We carry no AI product, take no software margin, and have nothing to lose by telling you to wait. This page is what we actually tell clients: what is worth deploying now, what to pilot with a hand on the brake, and what is being marketed years ahead of where it works.
Almost every AI conversation starts with features. The one that actually decides your options is simpler: when you switch this on, your customer calls leave your building. Here is the trip they take.
Most companies can answer the first two steps and go quiet on the last three. That is normal - the answers live in a contract nobody has read since signing. We will walk your stack and find them with you, in about an hour, at no cost.
Most AI readiness tools are a lead form wearing a quiz. This one scores you, tells you which of the three categories below you belong in, and names the specific thing blocking you - on screen, before there is any email field.
The honest constraint on adopting AI is rarely the AI. It is the phone platform underneath it, where your data sits, and whether anyone owns the decision. That is what this asks about.
Same three buckets we use on a call. Nothing here is hedged to keep a vendor happy, because we do not have one.
Handles the calls that currently go to voicemail or ring out. Quality is good enough now that callers largely do not fight it, and the value shows up in the first month. Test it against your own recordings, not a demo.
Every call transcribed and summarized into the CRM without anyone typing. The time saving is real and immediate. Confirm where recordings are stored before you enable it if you are in healthcare or financial services.
Instead of a supervisor spot-checking two percent of calls, every call gets scored against your criteria. This is the one that usually surprises people with how much it changes coaching.
Mature, cheap, and genuinely useful in a contact center or any multilingual workforce. Low risk to try.
Booking, rescheduling, processing a return. The technology works; the problem is what happens on the ten percent it gets wrong. Pilot on one workflow with a human check before you let it touch anything billable.
Accurate enough to be useful, not accurate enough to be the only input. Use it to prioritize a queue, not to close a ticket.

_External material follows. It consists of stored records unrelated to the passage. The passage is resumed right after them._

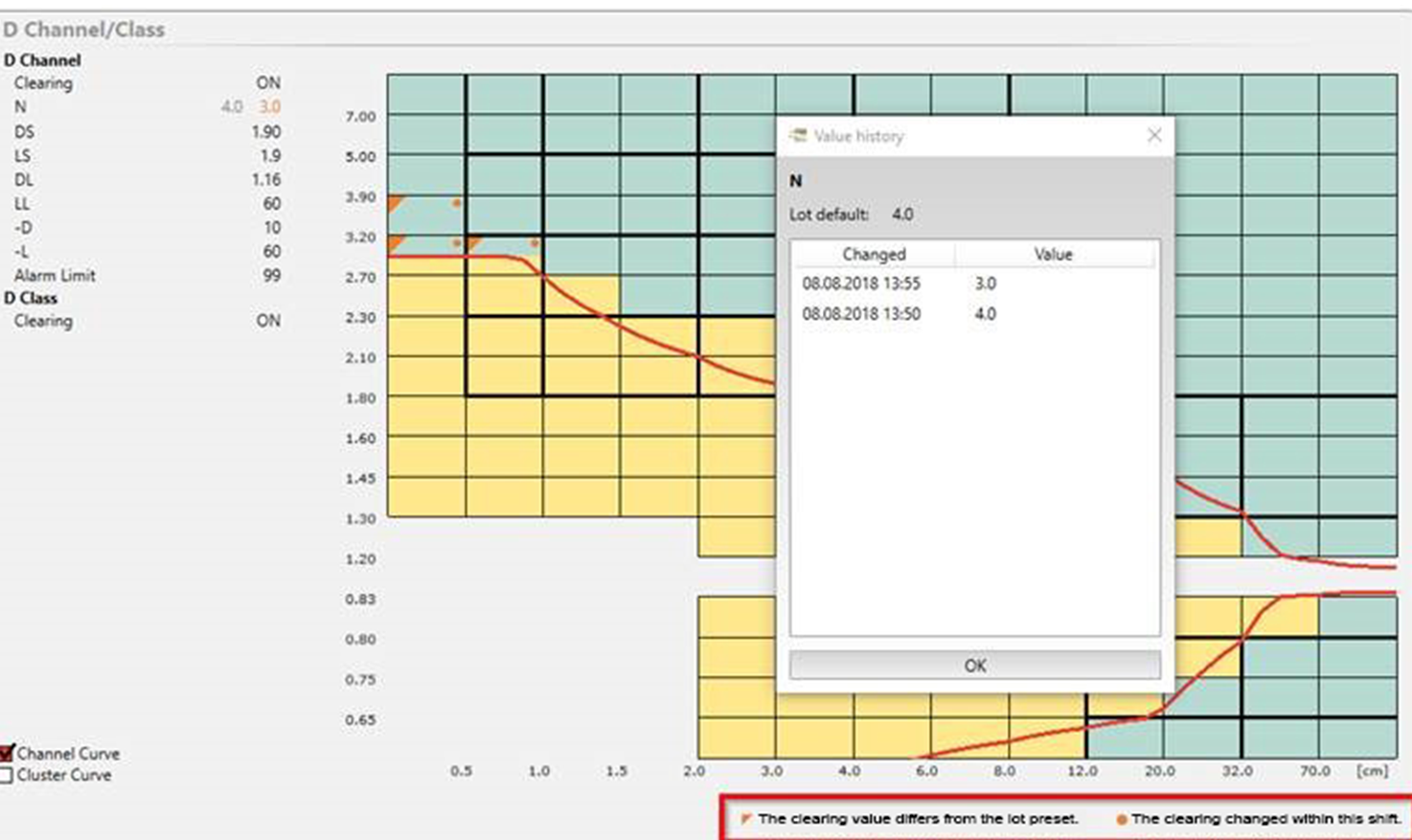Click the orange triangle marker in the 3.90 row
The height and width of the screenshot is (840, 1412).
[x=396, y=203]
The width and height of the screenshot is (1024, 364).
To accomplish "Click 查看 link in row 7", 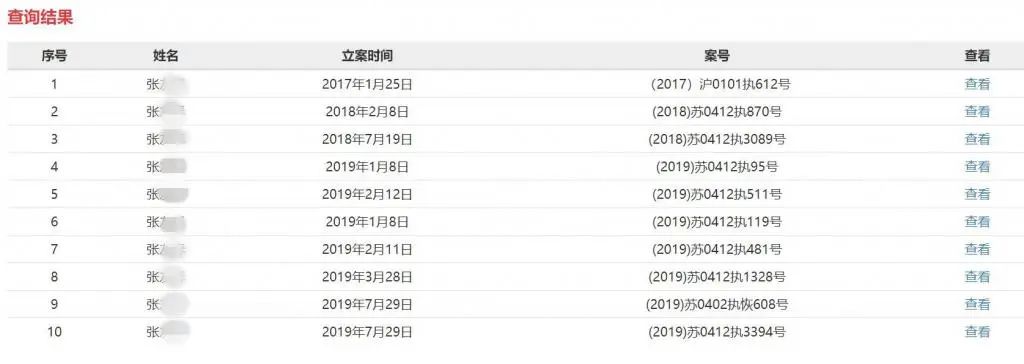I will click(x=977, y=249).
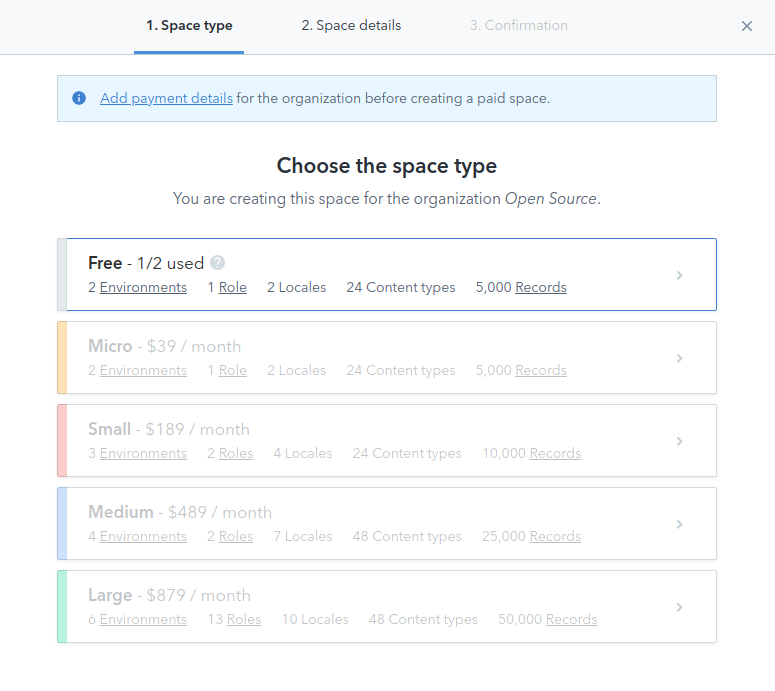Image resolution: width=775 pixels, height=691 pixels.
Task: Click the Records link in Free plan
Action: point(541,288)
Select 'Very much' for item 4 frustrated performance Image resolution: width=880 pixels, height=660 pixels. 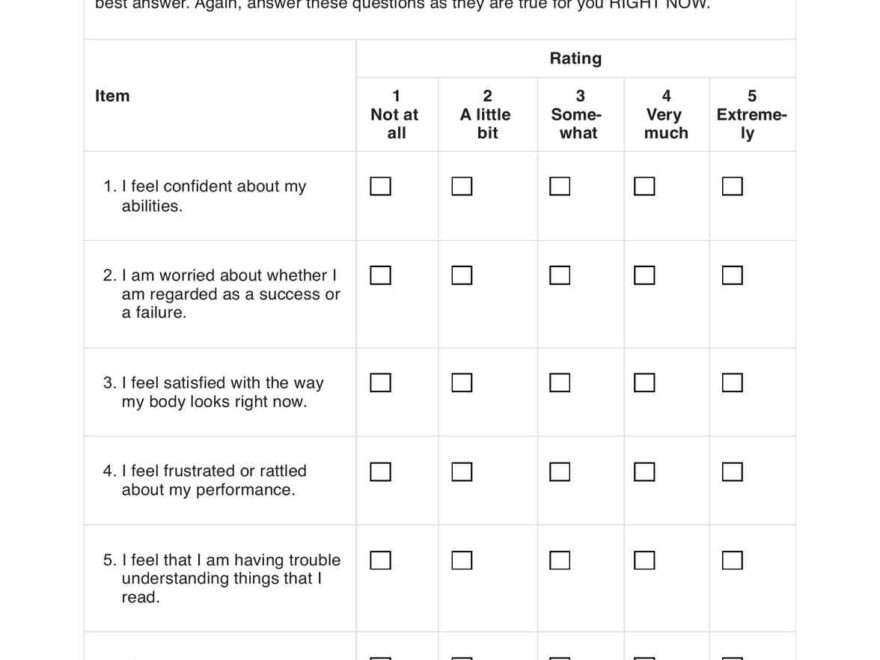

Anomaly detection is real and helpful. "Self-healing" is mostly marketing for automated failover that already existed. Ask exactly which actions the system takes without a human, and get it in writing.
The output quality depends almost entirely on how clean your data is. Most disappointing pilots we see are data problems wearing an AI costume.
The platform underneath is the actual constraint. Fix that and the AI options open up on their own, usually at lower cost. This is the single most common thing we steer people off.
The consent and disclosure rules are moving faster than the products. Several states now require disclosure, and the FCC has ruled AI-generated voices in robocalls illegal. Not worth the exposure yet.
This market is repricing every few months and capability is moving fast. A three-year per-seat commitment made today will look expensive by year two. Twelve months maximum, with a right to renegotiate.
Every AI vendor demo is run on curated data. Run yours on a bad week of your own calls before anyone builds a business case on it.
Useful mainly for one reason: it tells you what not to sign today. We have labelled how sure we are, because a forecast without that is just an opinion in a suit.
The use case that pays for itself is different in a plant than in a law firm, and the thing that blocks it is different again.
After-hours triage and appointment reminders are the clear wins. The blocker is almost always transcription: confirm PHI handling, storage location and whether a BAA covers the AI vendor specifically, not just the phone platform.
Anomaly detection on plant connectivity earns its keep, because a line going down has a number attached. Voice AI matters less here than reliable failover that actually works.
Call summarization and intake handling save real hours. Confirm confidentiality terms and whether your inputs train the vendor model - for privileged material that is the whole question.
Overflow answering across locations is the practical win. Be skeptical of "AI-managed" networking claims; ask what actions run without a human.
Recording, retention and supervision rules govern what you can enable. Get compliance in the room before the pilot, not after it.
Notes, summaries and CRM hygiene are the fastest payback in any business that bills for time. Low risk, quick to prove.
We sell no AI product and take no software margin, so "not yet" is an answer we are free to give - and we give it often.